Father John Putka, a retired political science professor and personal friend of Speaker John Boehner’s for more than 30 years, said that’s enough to give a reality check to Democrats who think they’ve found a new partner: “The fact that the U.S. bishops are suing the administration, obviously they’re not in line with the pope on these issues.”

But now Francis is emphasizing new priorities — like poverty. And the result is that Republicans can’t say that either.

“He’s not changing anything but is mixing up this claim that the Republican Party is the party of the pope,” said Miller. “He makes it impossible for them to say that.”

Both Sisters Mary Ann Walsh of USCCB and Simone Campbell, head of Catholic Social Justice Lobby Network, say there’s no questioning the church stance on things like minimum wage hikes and extending unemployment insurance — two things U.S. bishops have been advocating for recently.

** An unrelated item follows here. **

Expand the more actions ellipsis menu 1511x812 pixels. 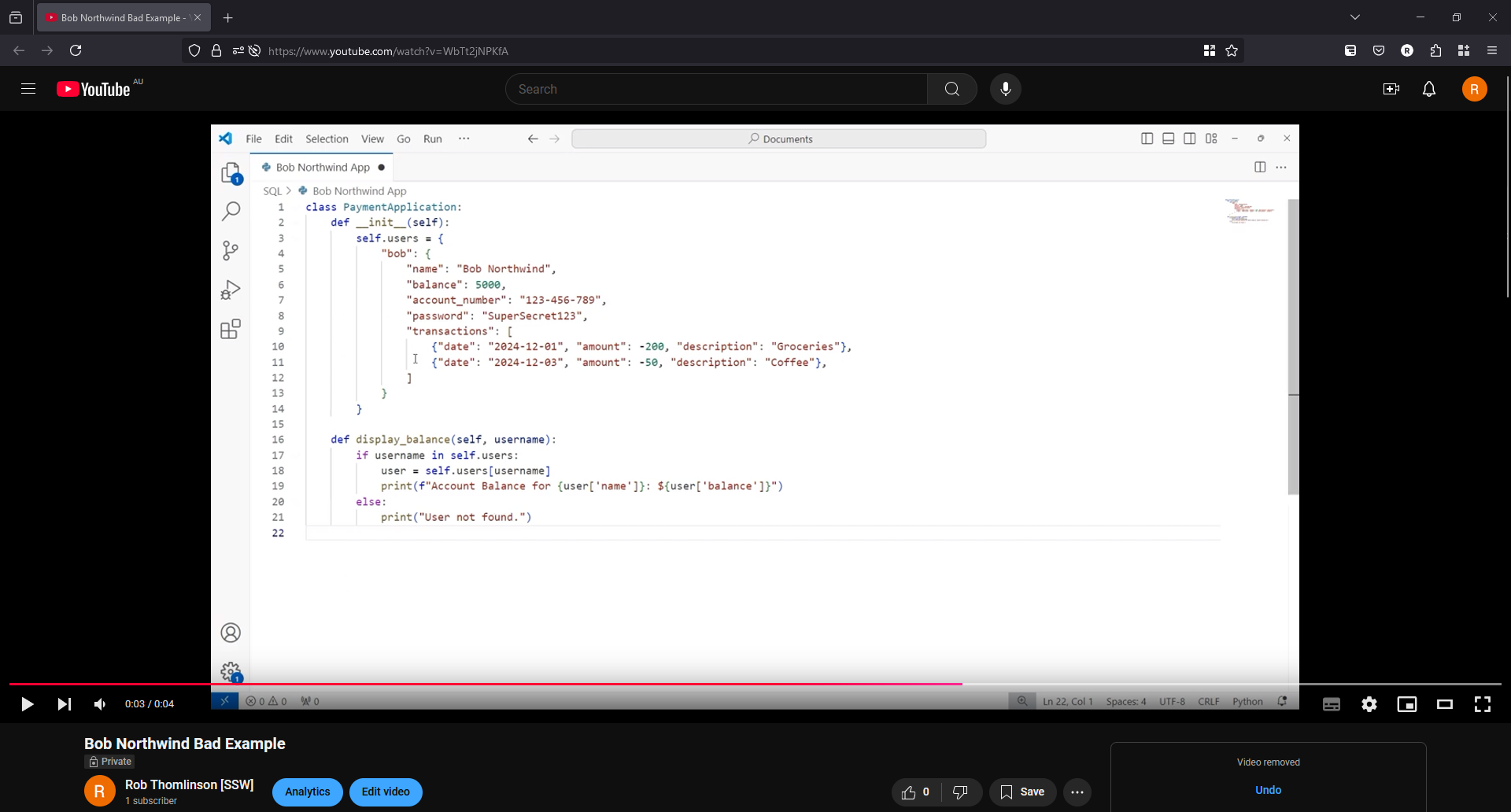(1077, 792)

USCCB also has “been pushing for decades on universal health care … probably since World War II,” says Walsh — though the narrative has focused on the bishops’ opposition to abortion coverage and the contraceptive mandate.

She is one person who doesn’t see the media as biased in its coverage: “I don’t think he’s been misportrayed. He’s very popular, and it resonates with people. … Everyone wants to be quoted, saying, ‘See! Me and the pope, we agree!”

Republicans who try to wish-wash over these positions are “either delusional or spinning,” said Father Thomas Reese, senior analyst at the National Catholic Reporter.

Call it Catholic guilt or just plain common sense, but Chad Pecknold, theology professor at Catholic University, says there’s a reason you don’t see many politicians openly criticizing the pope — probably the same reason why they prefer to take their frustration out on the media instead.

“Every well-formed Catholic will know that they should follow the pope in terms of faith and morals. The question becomes: At what point are Catholics free to disagree on prudential judgments?” he asked.

It’s one of the reason Americans don’t see Vice President Joe Biden and House Minority Leader Nancy Pelosi (D-Calif.), both Catholic, pushing for the church to change its anti-abortion stance.

In a statement for this story, Boehner, another high-profile Catholic, said the “pope doesn’t endorse politicians or their agendas; he speaks of truths and challenges everyone of every ideology to live their lives in a way that reflects those truths.”

Boehner has invited the pope to speak to Congress.

Rep. Peter King (R-N.Y.) said something similar: “There’s enough to pick and choose to say he’s on our side or their side, but it trivializes what the pope stands for.”

That won’t stop politicians from doing it anyway.

When the pope famously said, “Who am I to judge,” in response to a question about homosexuality last year, newspapers around the world said he was taking steps toward gay marriage.

Not really. In fact, Francis is known in Argentina, his home country, for his tooth-and-nail fight against gay marriage.

King says the pope’s abortion comments last year were similarly mistaken: “Francis says we shouldn’t be ‘obsessed’ with abortion, and somehow commentators take that of him being pro-choice.”

One pro-choice group even thanked the pope on its Facebook page.

When Obama met Pope Benedict in 2009, the pope boldly handed him a copy of the church bioethics paper against stem cell research, cloning and in-vitro fertilization.

But will the new pope be as bold?

Republicans hope so.

Kevin Cirilli contributed to this report.